McDonald's lève le voile sur la véritable nature de Grimace et d'autres personnages emblématiques de sa marque.

Les révélations sur Grimace et l’histoire de McDonald’s

La véritable identité de Grimace, le célèbre personnage de McDonald’s, a été récemment éclaircie grâce aux commentaires d’un directeur canadien. Cette révélation relance également le débat autour des mascottes emblématiques de la chaîne et des controverses qu’elles ont suscitées.

McDonald’s a été fondé en 1940 par les frères Richard et Maurice McDonald à San Bernardino, en Californie. La chaîne devait initialement être un service de restauration au volant, offrant des repas rapides à prix abordables. Cependant, l’homme d’affaires Ray Kroc a vu une opportunité d’expansion qui a propulsé McDonald’s au rang de géant mondial.

McDonald’s lève le voile sur la véritable nature de Grimace et d’autres personnages emblématiques de sa marque

Dans les années 1960, alors que la franchise prospérait, Kroc a décidé d’introduire des mascottes familiales pour promouvoir ses produits. C’est ainsi qu’est apparu Ronald McDonald, suivi d’autres personnages tels que le hamburglar, Birdie the Early Bird et Grimace.

Grimace a été introduit en 1971, sous le nom « Evil Grimace », en tant que membre du groupe McDonaldland. Les fans viennent juste d’apprendre que ce personnage est censé représenter un « bourgeon de goût anthropomorphe ». Brian Bates, directeur de restaurant à Windsor (Canada), précise : « Il est une énorme bourgeonnette, mais une boudeuse gustative néanmoins », soulignant ainsi son rôle dans l’univers coloré de McDonaldland.

Poursuite judiciaire pour plagiat

Malgré le succès initial des mascottes, leur popularité n’a pas empêché les complications juridiques.
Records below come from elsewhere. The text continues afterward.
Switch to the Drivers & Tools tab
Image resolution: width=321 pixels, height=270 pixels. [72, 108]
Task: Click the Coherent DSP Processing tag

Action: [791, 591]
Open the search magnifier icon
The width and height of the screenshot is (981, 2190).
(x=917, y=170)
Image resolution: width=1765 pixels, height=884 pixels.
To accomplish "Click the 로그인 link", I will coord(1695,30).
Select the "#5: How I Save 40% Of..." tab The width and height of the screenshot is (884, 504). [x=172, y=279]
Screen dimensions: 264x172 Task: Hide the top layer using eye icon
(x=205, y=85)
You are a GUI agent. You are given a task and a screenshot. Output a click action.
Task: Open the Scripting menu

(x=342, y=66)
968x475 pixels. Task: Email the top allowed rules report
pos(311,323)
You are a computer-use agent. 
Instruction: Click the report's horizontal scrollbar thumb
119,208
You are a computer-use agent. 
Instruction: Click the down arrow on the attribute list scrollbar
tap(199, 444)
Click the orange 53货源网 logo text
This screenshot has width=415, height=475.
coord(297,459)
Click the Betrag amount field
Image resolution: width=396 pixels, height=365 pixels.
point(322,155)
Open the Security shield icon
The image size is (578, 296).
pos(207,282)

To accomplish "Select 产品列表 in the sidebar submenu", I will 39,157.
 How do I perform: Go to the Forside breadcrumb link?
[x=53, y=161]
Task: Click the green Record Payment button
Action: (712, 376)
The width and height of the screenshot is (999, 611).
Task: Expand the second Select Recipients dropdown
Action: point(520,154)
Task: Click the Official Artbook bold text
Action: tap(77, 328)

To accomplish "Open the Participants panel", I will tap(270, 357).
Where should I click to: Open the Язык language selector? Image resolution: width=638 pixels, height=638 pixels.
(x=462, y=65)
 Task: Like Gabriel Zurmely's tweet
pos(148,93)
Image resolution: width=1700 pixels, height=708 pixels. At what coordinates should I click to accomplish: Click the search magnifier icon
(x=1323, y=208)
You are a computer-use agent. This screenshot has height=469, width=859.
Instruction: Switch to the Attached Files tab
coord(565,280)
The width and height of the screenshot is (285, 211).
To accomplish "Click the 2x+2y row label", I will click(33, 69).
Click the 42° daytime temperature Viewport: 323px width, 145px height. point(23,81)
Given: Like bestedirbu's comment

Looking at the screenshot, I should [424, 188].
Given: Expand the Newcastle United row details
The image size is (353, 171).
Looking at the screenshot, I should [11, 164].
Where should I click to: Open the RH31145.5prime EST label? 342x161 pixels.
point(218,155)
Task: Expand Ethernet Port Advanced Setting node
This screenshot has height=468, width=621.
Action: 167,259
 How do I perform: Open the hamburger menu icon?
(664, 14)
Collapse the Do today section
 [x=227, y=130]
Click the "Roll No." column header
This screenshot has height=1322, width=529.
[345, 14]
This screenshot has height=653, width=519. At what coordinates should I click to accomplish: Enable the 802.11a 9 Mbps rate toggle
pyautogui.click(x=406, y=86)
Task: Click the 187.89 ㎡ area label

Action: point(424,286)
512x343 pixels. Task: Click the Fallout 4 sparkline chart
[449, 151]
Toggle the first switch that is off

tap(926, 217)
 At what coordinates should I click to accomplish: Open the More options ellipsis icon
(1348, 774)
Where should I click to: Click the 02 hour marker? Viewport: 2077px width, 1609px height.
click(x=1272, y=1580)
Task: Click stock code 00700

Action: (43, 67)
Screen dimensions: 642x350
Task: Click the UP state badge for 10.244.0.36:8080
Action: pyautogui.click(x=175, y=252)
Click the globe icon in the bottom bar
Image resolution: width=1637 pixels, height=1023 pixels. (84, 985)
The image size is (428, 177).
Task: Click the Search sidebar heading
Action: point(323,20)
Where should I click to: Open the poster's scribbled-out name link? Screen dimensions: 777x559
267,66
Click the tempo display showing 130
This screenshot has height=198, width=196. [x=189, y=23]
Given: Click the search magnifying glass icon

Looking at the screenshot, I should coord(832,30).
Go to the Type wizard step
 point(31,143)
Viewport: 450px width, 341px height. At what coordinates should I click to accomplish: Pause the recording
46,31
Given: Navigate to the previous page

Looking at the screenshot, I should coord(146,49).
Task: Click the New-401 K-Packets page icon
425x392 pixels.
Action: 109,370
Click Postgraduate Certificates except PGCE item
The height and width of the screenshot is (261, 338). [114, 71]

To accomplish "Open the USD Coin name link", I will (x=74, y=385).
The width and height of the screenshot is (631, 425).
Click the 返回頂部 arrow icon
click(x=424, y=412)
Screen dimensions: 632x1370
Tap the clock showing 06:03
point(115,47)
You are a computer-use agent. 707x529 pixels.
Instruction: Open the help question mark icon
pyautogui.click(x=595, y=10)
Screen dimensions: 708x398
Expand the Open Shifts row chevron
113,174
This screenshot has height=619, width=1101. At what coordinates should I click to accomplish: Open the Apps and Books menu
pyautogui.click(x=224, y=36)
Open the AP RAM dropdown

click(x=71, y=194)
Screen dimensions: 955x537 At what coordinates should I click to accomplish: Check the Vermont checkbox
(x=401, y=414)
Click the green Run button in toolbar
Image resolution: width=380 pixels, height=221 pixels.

En effet, il y a eu une controverse notoire impliquant Sid et Marty Krofft, créateurs de l’émission télévisée *HR Pufnstuf*, qui ont poursuivi McDonald’s après avoir constaté des similitudes frappantes entre leurs personnages et ceux commercialisés par la chaîne.

En 1977, la Cour a statué en faveur des Krofft qui ont reçu 50 000 dollars en dommages-intérêts pour violation du droit d’auteur. Les plaignants avaient fait valoir que leur émission avait fortement inspiré les publicités *McDonaldland*. Un représentant légal avait signalé : « Les défendeurs ont atteint des violations par la production de leurs publicités télévisées » liées à ce concept sans accord préalable.

L’agence chargée par McDonald’s d’élaborer ces campagnes avait initialement voulu engager les Krofft comme consultants mais s’était finalement tournée vers un contenu basé sur leur idée sans rémunération ni consentement requis. Cela explique pourquoi la marque était contrainte de retirer plusieurs personnages à cette époque.

Un retour sur fond nostalgique

Avec cette redécouverte du personnage et ces réflexions sur son histoire complexe avec la télévision enfantine populaire du passé, les internautes se montrent nostalgiques quant à cet univers désormais effacé : « Oh c’est pourquoi tant de personnages sont tombés hors d’usage? » écrivait un utilisateur sur Reddit.

D’autres commentent également la transformation visuelle marquante vécue par l’image publique brandie autrefois : « Est-ce que McDonald’s ressemblait à un pays des merveilles coloré quand j’étais enfant ? Maintenant tout ça semble sans âme ». Ces témoignages illustrent non seulement quelques souvenirs affectifs liés aux anciens personnages Disney-esque mais aussi la distance prise entre ces représentations joyeuses et le marketing plus austère actuel.

Journaliste print et web, spécialisé dans l’actualité high-tech, je m’intéresse autant aux grandes révolutions numériques qu’aux petites inventions qui facilitent la vie. Curieux et passionné de photographie, je partage un regard à la fois accessible et enthousiaste sur la technologie.